*ANWEISUNG:* Welche Zeilen der Daten bleiben übrig, wenn du nach dem Wort „every“ filterst? Gib jede davon vollständig wieder.

+++ DIE DATEN

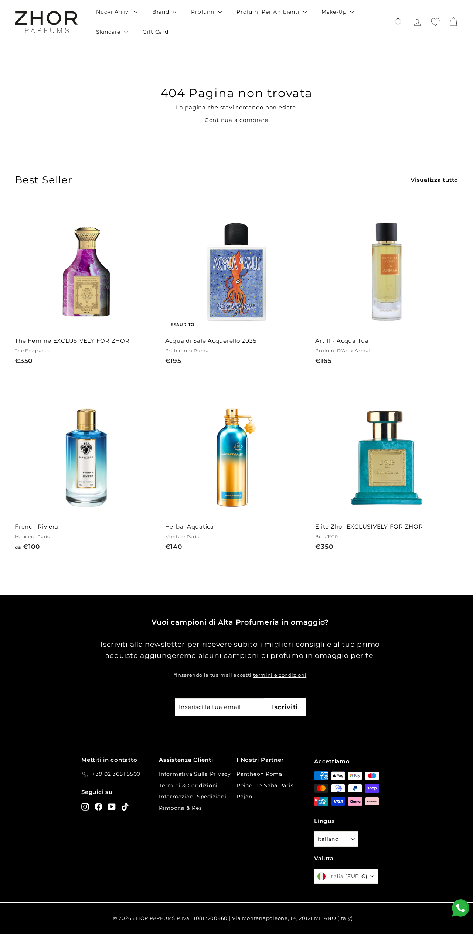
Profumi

++++++
+++ DIE DATEN

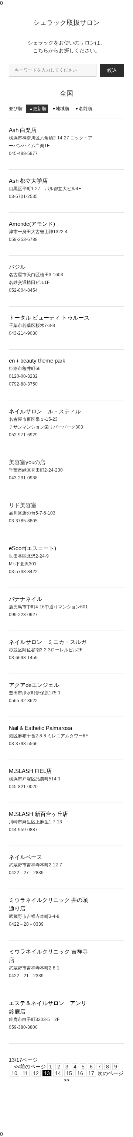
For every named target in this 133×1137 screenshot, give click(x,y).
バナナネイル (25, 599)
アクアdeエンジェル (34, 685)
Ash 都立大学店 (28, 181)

++++++

*ANTWORT:*
For every named target in this 133×1137 screenshot, give click(x,y).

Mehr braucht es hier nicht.